[Исходный текст]

— Ну, дед, попался! Давай-ка, я тебя сфотографирую на прощание!
Вот так и появилась фотография: Быстролётов перед уходом в КГБ в его комнате на Ломоносовском проспекте, октябрь 1968 года (см. том IV, форзац 2).
Мои опасения и переживания были напрасными. Дед пришел довольным и рассказал о встрече с цензором интервью. Цензором оказался полковник КГБ, сотрудник внешней разведки Георгий Адрианович Соколов. Через много лет я уговорил его рассказать о встрече с дедом, рассказ Соколова опубликован в журнале «Новое время» (№ 20, 1991 год):
В 1968 году по долгу службы мне довелось рассматривать литературный набросок о деятельности советской разведки в 30-е годы. Остросюжетные эпизоды, окрашенные романтикой подвига, показывают политическую убежденность и стойкость разведчиков, их самопожертвование ради высоких целей строительства нового, справедливого общества. С профессиональной точки зрения сюжет показался довольно авантюрным и малоправдоподобным. Однако поднятые архивные материалы подтвердили реальность описываемых событий и незаурядность личности автора. Появилось желание лично познакомиться с ним.
Встреча состоялась на служебной квартире. В гостиную неторопливой, слегка шаркающей походкой (следствие инсультов) вошел высокий седой старик с мягкой улыбкой, которую не скрывали усы и волнистая борода. Улыбались и голубые глаза, доброжелательно, но несколько настороженно.

[Блок данных]
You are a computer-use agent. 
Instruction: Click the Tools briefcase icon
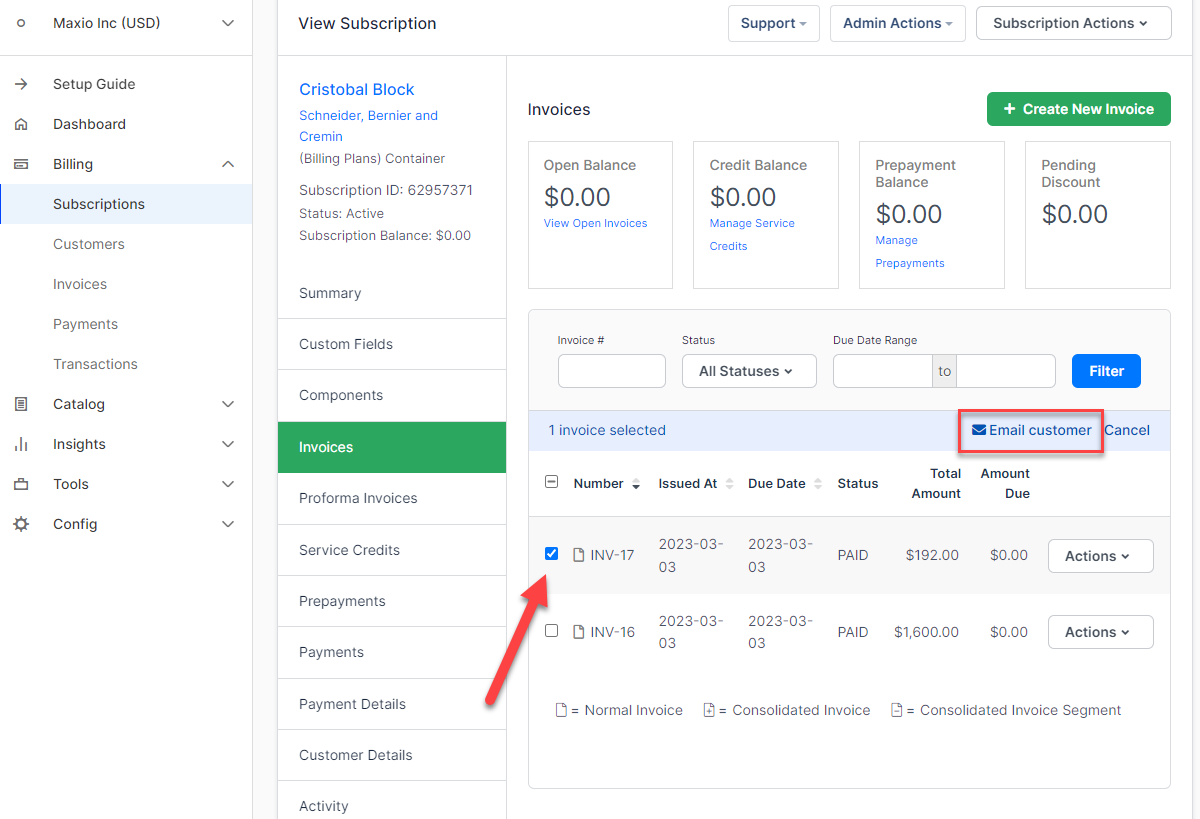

[Задание 1] Перепишите из отрывка о Быстролётове всё, что идёт от слов «Мои опасения и» вниз до слов «познакомиться с ним.» включительно.
[Задание 2] Кем оказался цензор интервью, согласно отрывку о Быстролётове?

[Правильный ответ 1]
Мои опасения и переживания были напрасными. Дед пришел довольным и рассказал о встрече с цензором интервью. Цензором оказался полковник КГБ, сотрудник внешней разведки Георгий Адрианович Соколов. Через много лет я уговорил его рассказать о встрече с дедом, рассказ Соколова опубликован в журнале «Новое время» (№ 20, 1991 год):
В 1968 году по долгу службы мне довелось рассматривать литературный набросок о деятельности советской разведки в 30-е годы. Остросюжетные эпизоды, окрашенные романтикой подвига, показывают политическую убежденность и стойкость разведчиков, их самопожертвование ради высоких целей строительства нового, справедливого общества. С профессиональной точки зрения сюжет показался довольно авантюрным и малоправдоподобным. Однако поднятые архивные материалы подтвердили реальность описываемых событий и незаурядность личности автора. Появилось желание лично познакомиться с ним.

[Правильный ответ 2] Полковником КГБ, сотрудником внешней разведки Георгием Адриановичем Соколовым.